## Brief
Can you rewrite all of the entries below, replacing "Screen dimensions" with "Display size" and leaving everything else as it is?

━━ Stored rows

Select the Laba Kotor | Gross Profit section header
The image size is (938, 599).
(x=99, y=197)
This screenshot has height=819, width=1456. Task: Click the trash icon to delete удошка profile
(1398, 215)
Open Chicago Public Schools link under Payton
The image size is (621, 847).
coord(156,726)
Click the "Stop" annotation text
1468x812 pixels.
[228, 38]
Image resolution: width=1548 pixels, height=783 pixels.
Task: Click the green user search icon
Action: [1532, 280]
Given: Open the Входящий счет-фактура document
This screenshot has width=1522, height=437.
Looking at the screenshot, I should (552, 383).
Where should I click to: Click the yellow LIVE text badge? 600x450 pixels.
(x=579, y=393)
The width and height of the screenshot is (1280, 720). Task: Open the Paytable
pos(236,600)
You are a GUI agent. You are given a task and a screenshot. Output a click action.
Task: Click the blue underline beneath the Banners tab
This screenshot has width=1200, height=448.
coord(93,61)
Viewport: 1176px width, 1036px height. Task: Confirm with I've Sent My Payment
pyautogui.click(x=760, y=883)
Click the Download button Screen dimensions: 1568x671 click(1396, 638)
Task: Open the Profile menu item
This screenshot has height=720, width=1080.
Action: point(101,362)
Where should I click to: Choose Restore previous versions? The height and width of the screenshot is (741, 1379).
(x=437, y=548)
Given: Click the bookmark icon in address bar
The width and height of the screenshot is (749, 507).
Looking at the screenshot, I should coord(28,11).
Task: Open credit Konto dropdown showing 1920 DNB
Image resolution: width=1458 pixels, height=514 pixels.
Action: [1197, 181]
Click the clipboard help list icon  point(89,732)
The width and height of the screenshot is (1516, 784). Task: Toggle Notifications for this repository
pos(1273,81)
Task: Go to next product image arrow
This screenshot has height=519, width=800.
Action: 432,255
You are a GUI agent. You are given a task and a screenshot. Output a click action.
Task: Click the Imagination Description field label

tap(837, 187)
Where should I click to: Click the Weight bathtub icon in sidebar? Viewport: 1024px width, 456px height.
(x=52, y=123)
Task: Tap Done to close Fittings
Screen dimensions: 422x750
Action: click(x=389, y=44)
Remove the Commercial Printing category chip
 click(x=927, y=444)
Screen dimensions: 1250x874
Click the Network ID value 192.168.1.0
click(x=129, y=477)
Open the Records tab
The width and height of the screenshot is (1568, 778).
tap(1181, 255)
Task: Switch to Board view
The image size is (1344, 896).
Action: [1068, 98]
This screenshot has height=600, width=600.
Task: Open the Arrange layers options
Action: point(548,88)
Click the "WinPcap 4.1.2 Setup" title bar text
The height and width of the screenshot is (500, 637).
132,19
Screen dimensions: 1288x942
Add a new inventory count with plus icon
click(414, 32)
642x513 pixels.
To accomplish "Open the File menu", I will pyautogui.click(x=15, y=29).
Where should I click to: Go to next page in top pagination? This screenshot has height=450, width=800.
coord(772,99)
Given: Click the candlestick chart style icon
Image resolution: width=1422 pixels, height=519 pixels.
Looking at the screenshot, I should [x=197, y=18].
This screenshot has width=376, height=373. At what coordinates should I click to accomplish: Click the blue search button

━━━━

## Solution to the exercise
Select the Laba Kotor | Gross Profit section header
The image size is (938, 599).
(x=99, y=197)
This screenshot has height=819, width=1456. Task: Click the trash icon to delete удошка profile
(1398, 215)
Open Chicago Public Schools link under Payton
The image size is (621, 847).
coord(156,726)
Click the "Stop" annotation text
1468x812 pixels.
[228, 38]
Image resolution: width=1548 pixels, height=783 pixels.
Task: Click the green user search icon
Action: [1532, 280]
Given: Open the Входящий счет-фактура document
This screenshot has width=1522, height=437.
Looking at the screenshot, I should (552, 383).
Where should I click to: Click the yellow LIVE text badge? 600x450 pixels.
(x=579, y=393)
The width and height of the screenshot is (1280, 720). Task: Open the Paytable
pos(236,600)
You are a GUI agent. You are given a task and a screenshot. Output a click action.
Task: Click the blue underline beneath the Banners tab
This screenshot has width=1200, height=448.
coord(93,61)
Viewport: 1176px width, 1036px height. Task: Confirm with I've Sent My Payment
pyautogui.click(x=760, y=883)
Click the Download button Display size: 1568x671 click(1396, 638)
Task: Open the Profile menu item
This screenshot has height=720, width=1080.
Action: point(101,362)
Where should I click to: Choose Restore previous versions? The height and width of the screenshot is (741, 1379).
(x=437, y=548)
Given: Click the bookmark icon in address bar
The width and height of the screenshot is (749, 507).
Looking at the screenshot, I should coord(28,11).
Task: Open credit Konto dropdown showing 1920 DNB
Image resolution: width=1458 pixels, height=514 pixels.
Action: [1197, 181]
Click the clipboard help list icon  point(89,732)
The width and height of the screenshot is (1516, 784). Task: Toggle Notifications for this repository
pos(1273,81)
Task: Go to next product image arrow
This screenshot has height=519, width=800.
Action: 432,255
You are a GUI agent. You are given a task and a screenshot. Output a click action.
Task: Click the Imagination Description field label

tap(837, 187)
Where should I click to: Click the Weight bathtub icon in sidebar? Viewport: 1024px width, 456px height.
(x=52, y=123)
Task: Tap Done to close Fittings
Display size: 422x750
Action: click(x=389, y=44)
Remove the Commercial Printing category chip
 click(x=927, y=444)
Display size: 1250x874
Click the Network ID value 192.168.1.0
click(x=129, y=477)
Open the Records tab
The width and height of the screenshot is (1568, 778).
tap(1181, 255)
Task: Switch to Board view
The image size is (1344, 896).
Action: [1068, 98]
This screenshot has height=600, width=600.
Task: Open the Arrange layers options
Action: point(548,88)
Click the "WinPcap 4.1.2 Setup" title bar text
The height and width of the screenshot is (500, 637).
132,19
Display size: 1288x942
Add a new inventory count with plus icon
click(414, 32)
642x513 pixels.
To accomplish "Open the File menu", I will pyautogui.click(x=15, y=29).
Where should I click to: Go to next page in top pagination? This screenshot has height=450, width=800.
coord(772,99)
Given: Click the candlestick chart style icon
Image resolution: width=1422 pixels, height=519 pixels.
Looking at the screenshot, I should [x=197, y=18].
This screenshot has width=376, height=373. At what coordinates should I click to accomplish: Click the blue search button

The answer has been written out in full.